Can sport make the world a better place? That is the question guiding the social scientific investigation of the sport for development and peace sector (SDP), jointly led by the University of Toronto’s Faculty of Kinesiology and Physical Education and Loughborough University in the UK.
Although SDP is experiencing rapid growth, with hundreds of programs and organizations across the world using sport as a tool to promote development, peace, human rights and social justice, little is known about how it is experienced in diverse cultural contexts.
This project investigates SDP initiatives in Kosovo, Jamaica, Sri Lanka, Rwanda and Zambia, making it the first substantial comparative study that investigators hope could lead to more robust policies, practices and strategies in the field.
KPE Assistant Professor Simon Darnell shared more details about the study’s key findings and recommendations.
What were the key issues you were looking at in terms of SDP programming in these 5 regions of the world?
The project had three main objectives. The first was to develop a better understanding of how key issues in international development are approached and addressed through the use of sport. For this, we focused on human rights, peace-building and persons with a disability, as these are topics that all receive important attention in development more broadly, but haven’t always been addressed through sport or in the context of SDP. The second objective was to conduct a comparative assessment. We wanted to know whether (and how) SDP is organized similarly and/or differently in different regions of the world. The third objective was to investigate how the SDP sector is structured globally, particularly in and through the relationships between local organizations and the international bodies (like the United Nations) and funders (like Comic Relief) that support them.
What did you find were the greatest similarities and, conversely, differences between the programs and why?
In general, we’ve found that communities, countries and regions around the world have a similar understanding of sport and its social significance. However, the ways in which sport is organized and implemented to meet development goals differs around the world, primarily because development issues and challenges are contextually specific. For example, ‘peacebuilding’ in Sri Lanka and Rwanda tends to focus on reconciliation, after the civil war and genocide respectively. In Jamaica, however, we found peacebuilding to be more focused on pursuing anti-violence, and insulating young people from the violence they might encounter, particularly in a city like Kingston. So, one of our take home messages from this study is that specific development issues require specific sport-based approaches.

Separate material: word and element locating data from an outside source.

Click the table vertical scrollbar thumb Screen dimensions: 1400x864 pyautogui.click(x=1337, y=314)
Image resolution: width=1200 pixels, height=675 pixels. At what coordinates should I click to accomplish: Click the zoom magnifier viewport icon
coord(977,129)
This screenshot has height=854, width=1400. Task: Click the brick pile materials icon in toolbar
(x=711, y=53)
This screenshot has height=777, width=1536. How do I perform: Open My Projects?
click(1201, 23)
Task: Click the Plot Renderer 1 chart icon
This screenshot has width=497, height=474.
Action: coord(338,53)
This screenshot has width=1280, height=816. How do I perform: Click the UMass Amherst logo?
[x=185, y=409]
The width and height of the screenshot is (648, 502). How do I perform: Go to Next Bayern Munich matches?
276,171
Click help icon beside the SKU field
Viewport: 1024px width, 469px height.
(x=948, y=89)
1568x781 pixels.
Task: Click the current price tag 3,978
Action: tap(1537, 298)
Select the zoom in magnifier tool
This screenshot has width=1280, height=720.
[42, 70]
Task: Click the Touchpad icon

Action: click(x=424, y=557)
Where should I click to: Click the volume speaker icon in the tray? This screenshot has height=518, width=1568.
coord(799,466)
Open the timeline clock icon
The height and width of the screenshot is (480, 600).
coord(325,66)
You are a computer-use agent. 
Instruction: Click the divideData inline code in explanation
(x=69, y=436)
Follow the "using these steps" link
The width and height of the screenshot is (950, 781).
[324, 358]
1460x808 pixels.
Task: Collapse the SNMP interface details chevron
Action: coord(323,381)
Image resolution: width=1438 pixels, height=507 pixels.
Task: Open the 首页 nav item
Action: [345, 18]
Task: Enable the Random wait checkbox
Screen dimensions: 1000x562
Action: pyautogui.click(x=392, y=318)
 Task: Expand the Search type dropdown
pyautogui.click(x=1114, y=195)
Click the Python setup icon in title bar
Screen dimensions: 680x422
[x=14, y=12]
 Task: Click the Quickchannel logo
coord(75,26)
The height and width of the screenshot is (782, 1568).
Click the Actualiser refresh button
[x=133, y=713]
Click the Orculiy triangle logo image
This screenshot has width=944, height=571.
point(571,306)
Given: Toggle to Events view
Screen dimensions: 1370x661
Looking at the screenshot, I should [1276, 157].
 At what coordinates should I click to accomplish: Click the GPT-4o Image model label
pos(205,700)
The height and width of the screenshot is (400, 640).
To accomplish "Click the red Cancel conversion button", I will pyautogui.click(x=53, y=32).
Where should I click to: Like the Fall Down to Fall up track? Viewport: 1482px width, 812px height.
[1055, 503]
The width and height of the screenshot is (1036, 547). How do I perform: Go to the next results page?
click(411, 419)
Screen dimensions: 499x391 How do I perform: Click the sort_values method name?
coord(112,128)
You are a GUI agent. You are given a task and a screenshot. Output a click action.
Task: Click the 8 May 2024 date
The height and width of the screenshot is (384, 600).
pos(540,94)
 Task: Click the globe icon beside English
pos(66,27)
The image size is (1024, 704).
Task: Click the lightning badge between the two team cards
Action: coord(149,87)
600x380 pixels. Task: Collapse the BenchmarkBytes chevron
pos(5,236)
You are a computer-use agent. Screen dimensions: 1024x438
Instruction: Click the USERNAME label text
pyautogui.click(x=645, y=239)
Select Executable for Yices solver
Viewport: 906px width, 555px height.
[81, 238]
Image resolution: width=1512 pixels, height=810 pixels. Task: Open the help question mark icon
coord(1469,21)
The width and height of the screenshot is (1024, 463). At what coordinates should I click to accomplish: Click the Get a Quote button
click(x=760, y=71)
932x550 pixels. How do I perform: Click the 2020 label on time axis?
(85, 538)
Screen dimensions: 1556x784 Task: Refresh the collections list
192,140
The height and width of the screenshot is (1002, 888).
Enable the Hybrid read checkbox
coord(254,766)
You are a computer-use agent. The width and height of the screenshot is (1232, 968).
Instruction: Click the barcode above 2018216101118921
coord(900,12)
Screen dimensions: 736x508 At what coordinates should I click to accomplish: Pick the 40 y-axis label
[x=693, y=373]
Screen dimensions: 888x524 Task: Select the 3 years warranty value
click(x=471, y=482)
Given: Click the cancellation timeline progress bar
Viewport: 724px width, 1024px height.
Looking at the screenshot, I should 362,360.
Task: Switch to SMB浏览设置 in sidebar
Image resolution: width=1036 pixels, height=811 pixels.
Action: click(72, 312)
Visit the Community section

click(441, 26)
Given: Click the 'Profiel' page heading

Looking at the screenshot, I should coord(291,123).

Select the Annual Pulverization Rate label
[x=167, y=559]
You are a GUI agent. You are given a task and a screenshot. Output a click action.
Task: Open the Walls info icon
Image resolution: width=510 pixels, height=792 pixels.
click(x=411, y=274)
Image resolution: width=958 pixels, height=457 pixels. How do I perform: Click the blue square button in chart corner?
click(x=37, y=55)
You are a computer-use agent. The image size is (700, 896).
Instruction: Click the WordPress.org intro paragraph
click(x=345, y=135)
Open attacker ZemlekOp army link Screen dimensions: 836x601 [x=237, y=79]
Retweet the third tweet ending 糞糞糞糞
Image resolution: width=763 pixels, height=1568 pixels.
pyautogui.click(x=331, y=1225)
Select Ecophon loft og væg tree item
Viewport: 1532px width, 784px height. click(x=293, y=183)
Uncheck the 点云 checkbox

How did these differences reflect on the SDP goals, such as youth empowerment, gender equality and conflict resolution? What effect did they have on inclusion at a larger societal level?
Most of the organizations we worked with on this study have done some form of monitoring & evaluation and (not surprisingly) all are confident that the work they are doing is having an important impact. Clearly, young people’s lives are being positively affected by many of these SDP programs operating around the world, and, in general, SDP seems to be moving more towards programs based on local needs rather than presumptions. The question of scale still needs to be addressed, though. If a small SDP program is reaching dozens of kids, and those kids are experiencing meaningful results, this doesn’t necessarily or automatically lead to larger societal changes. This is why SDP scholar Fred Coalter warns against ‘displacement of scope’ whereby we are tempted to take micro experiences and assume that they have macro effects. This isn’t to say that the positive experiences of small numbers of young people don’t matter – of course they do. However, measuring the societal impact of these experiences is difficult and takes time. Indeed, some of the research questions coming out of SDP activity are going to take years to address.
What do you take from that?
What we take from that is that sport programs have important contributions to make, but they are not a panacea for development, nor can they singlehandedly solve longstanding or generational issues of violence and inequality. Rather, sport needs to be part of long-term, sustainable and holistic approaches to the challenges of international development. This is why the inclusion of sport in the United Nations’ Sustainable Development Goals and 2030 Agenda is so significant. It signals that sport is part of a broader international development mandate, rather than a solution in and of itself.